Antonio Melado

La juventud de los mayores

No sé quién dijo que la juventud es un estado de ánimo y creo que la frase, bastante acertada, nos sirve de consuelo a todos los que nos encontramos ya en el umbral de la eternidad. Los avances de la ciencia médica y de la gerontología están consiguiendo que la calidad de vida de nuestros mayores sea una realidad, y no hay más que ver cómo se desenvuelve en nuestro entorno esta generación nacida en la posguerra, que se ha hecho experta en el conocimiento de los paliativos necesarios para vivir alegremente una eterna juventud.

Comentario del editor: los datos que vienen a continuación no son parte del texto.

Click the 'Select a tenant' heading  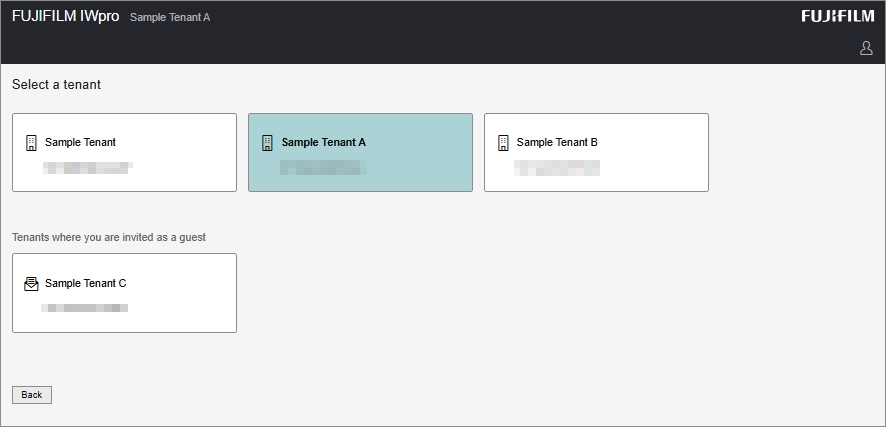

La lucidez intelectual de nuestra gente mayor es lo que nos asombra, cuando en sus cavilaciones recuerdan, como si se tratara de una película, infinidad de hechos y detalles de su niñez y adolescencia. Sus juegos infantiles en la plazuela de su barrio e incluso el nombre de aquellos chavales y chavalas que formaban parte de su pandilla. Recuerdo un día que apareció por el colegio donde se había educado un hombre ya rondando los 70 años y en el patio donde jugaba, cuando era niño, apoyado en una ventana, comenzó a llorar, recordando aquellos tiempos de su niñez.

Es cierto que no nos resignamos a perder la juventud. Luchamos con el tiempo para que no nos la arrebate, pues esa época maravillosa e ilusionante siempre la llevaremos dentro y es nuestra obligación mostrarla, con la experiencia que dan los años, a nuestros jóvenes de hoy.